Problem statement: Could you count the lines in the entries beneath that hold the word "plus"? Respond with the number alone.

Start of Raw data

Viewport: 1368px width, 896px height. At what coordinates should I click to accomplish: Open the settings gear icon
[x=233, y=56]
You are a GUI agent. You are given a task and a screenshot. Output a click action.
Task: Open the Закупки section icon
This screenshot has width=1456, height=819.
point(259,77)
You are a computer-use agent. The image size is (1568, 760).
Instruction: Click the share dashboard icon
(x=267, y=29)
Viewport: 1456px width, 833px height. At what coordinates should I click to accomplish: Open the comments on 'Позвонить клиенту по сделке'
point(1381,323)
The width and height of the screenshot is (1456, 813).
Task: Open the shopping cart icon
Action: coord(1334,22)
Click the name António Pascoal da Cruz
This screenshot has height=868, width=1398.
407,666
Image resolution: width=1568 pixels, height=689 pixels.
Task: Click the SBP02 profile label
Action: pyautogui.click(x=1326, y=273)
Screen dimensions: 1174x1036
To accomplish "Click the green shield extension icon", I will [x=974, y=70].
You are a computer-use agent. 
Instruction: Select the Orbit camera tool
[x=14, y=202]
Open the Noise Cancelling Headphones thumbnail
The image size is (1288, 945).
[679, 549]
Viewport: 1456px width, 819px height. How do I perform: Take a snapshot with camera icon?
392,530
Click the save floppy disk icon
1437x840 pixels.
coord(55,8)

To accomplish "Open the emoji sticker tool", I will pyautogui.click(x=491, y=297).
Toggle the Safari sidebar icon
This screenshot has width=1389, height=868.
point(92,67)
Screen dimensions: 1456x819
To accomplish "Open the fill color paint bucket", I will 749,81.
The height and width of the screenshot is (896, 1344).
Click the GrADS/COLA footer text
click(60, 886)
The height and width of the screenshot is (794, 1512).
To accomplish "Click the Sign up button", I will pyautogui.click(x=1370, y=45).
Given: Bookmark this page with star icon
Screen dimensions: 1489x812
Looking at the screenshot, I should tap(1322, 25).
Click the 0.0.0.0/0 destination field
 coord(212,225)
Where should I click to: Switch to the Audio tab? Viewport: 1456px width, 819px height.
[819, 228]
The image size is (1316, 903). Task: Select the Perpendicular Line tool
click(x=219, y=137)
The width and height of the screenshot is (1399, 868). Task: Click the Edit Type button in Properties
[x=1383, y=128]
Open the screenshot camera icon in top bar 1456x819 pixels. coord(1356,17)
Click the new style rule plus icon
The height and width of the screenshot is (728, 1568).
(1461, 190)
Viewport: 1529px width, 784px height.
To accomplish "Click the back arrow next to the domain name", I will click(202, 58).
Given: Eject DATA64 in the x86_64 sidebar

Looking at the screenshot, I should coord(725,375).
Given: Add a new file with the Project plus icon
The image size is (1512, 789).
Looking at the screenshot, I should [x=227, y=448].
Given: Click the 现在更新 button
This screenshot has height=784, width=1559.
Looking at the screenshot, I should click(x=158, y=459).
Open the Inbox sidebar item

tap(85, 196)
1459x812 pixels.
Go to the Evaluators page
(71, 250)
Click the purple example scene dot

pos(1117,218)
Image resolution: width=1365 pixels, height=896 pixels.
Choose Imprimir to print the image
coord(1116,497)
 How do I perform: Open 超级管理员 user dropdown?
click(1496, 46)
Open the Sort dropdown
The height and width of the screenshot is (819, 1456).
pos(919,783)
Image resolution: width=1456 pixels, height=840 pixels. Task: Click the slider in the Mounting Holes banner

End of Raw data

Result for this task: 2